(Text passage):
____________

Labash has written some in-depth coverage pieces exposing[citation needed] such well-known individuals as presidential candidate Al Gore, who was the Vice President of the United States at the time of the article. The reporter wrote a colorful, personal detailed story about the residences that Gore owned as a landlord in Tennessee. The article covered in-depth anecdotes and perspectives of some of the tenants who complained of inadequate repair and deteriorating conditions of the homes they were renting from Gore[citation needed] In another piece, Labash uncovered a sweetheart loan that George Stephanopoulos obtained[citation needed].

"Matt Labash of The Weekly Standard is consistently one of the best magazine writers in the country," David Brooks, editorial columnist for The New York Times wrote in his December 25, 2007 column. Brooks named Labash as one of the winners of the "Sidney Awards" — the columnist's annual naming of the articles he considers the best of the year. The writer's profile of Roger Stone[1] played to Labash's strong points, Brooks wrote, because "amoral blackguards bring out his best".[2]

However, in an interview with Journalismjobs.com in May 2003 Matt Labash admits that it pays to be un-objective. He was responding to the question, "Why have conservative media outlets like The Weekly Standard and Fox News Channel become more popular in the past few years?"[3]

Labash replied, "Because they feed the rage. We bring the pain to the liberal media. I say that mockingly, but it's true somewhat. We come with a strong point of view and people like point of view journalism. While all these hand-wringing Freedom Forum types talk about objectivity, the conservative media likes to rap the liberal media on the knuckles for not being objective. We've created this cottage industry in which it pays to be un-objective. It pays to be subjective as much as possible. It's a great way to have your cake and eat it too. Criticize other people for not being objective. Be as subjective as you want. It's a great little racket. I'm glad we found it actually."[4]

In 2010, a collection of Labash essays from the Standard, Fly Fishing with Darth Vader: and Other Adventures with Evangelical Wrestlers, Political Hitmen, and Jewish Cowboys, was published by Simon and Schuster. The articles ranged from profiles of politicians, ranging from then-Vice Pres. Richard B. Cheney to former Ohio Rep. James Traficant, and American cities such as Detroit, Michigan and New Orleans, Louisiana, to personal opinion-related pieces on such issues as US-Canada relations, physical education, and Facebook.

Life and career[edit]

Before joining the magazine in 1995, Labash worked for the Albuquerque Monthly, Washingtonian magazine, and The American Spectator. In 2002, he was named by the Columbia Journalism Review as one of "Ten Young Writers on the Rise". He graduated from the University of New Mexico.[5] Labash attended high school in San Antonio, Texas at Gateway Christian School. His father was an officer in the Air Force, and Labash lived some of his childhood years in Germany.

____________

(Requests):
A. According to the Matt Labash passage, which publisher released the 2010 collection Fly Fishing with Darth Vader?
B. Using the Matt Labash passage, explain why David Brooks said the profile of Roger Stone played to Labash's strong points.
C. Turn the paragraph of the Matt Labash passage that begins "Before joining the magazine in 1995" into a short bulleted list that keeps its main facts.
The lines that come next are separate material from the Matt Labash passage.

(Dataset extract):
____________

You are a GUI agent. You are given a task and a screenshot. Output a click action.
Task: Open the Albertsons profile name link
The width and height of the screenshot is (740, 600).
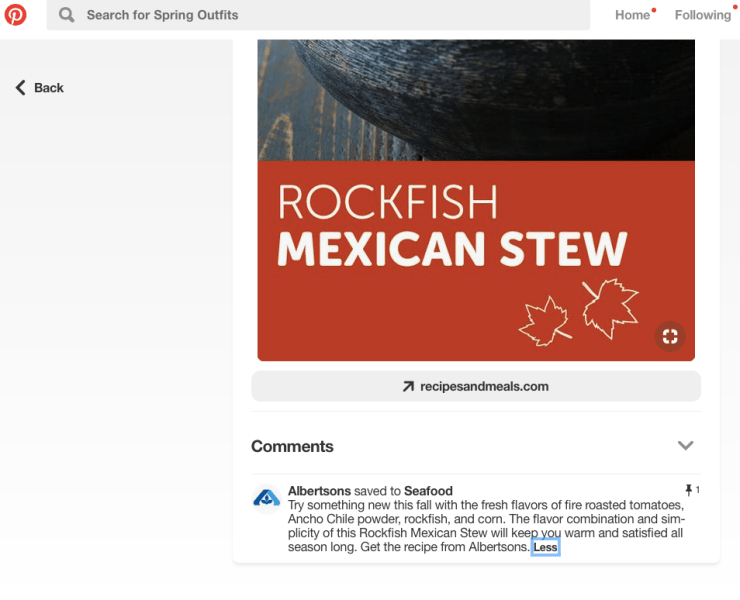[x=319, y=491]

____________

(Answers provided):
A. Simon and Schuster published it.

B. Brooks wrote that the profile suited Labash's strengths because "amoral blackguards bring out his best."

C.
- Worked for the Albuquerque Monthly, Washingtonian magazine, and The American Spectator before joining the magazine in 1995
- Named one of "Ten Young Writers on the Rise" by the Columbia Journalism Review in 2002
- Graduated from the University of New Mexico
- Attended Gateway Christian School, a high school in San Antonio, Texas
- Son of an Air Force officer; spent some childhood years in Germany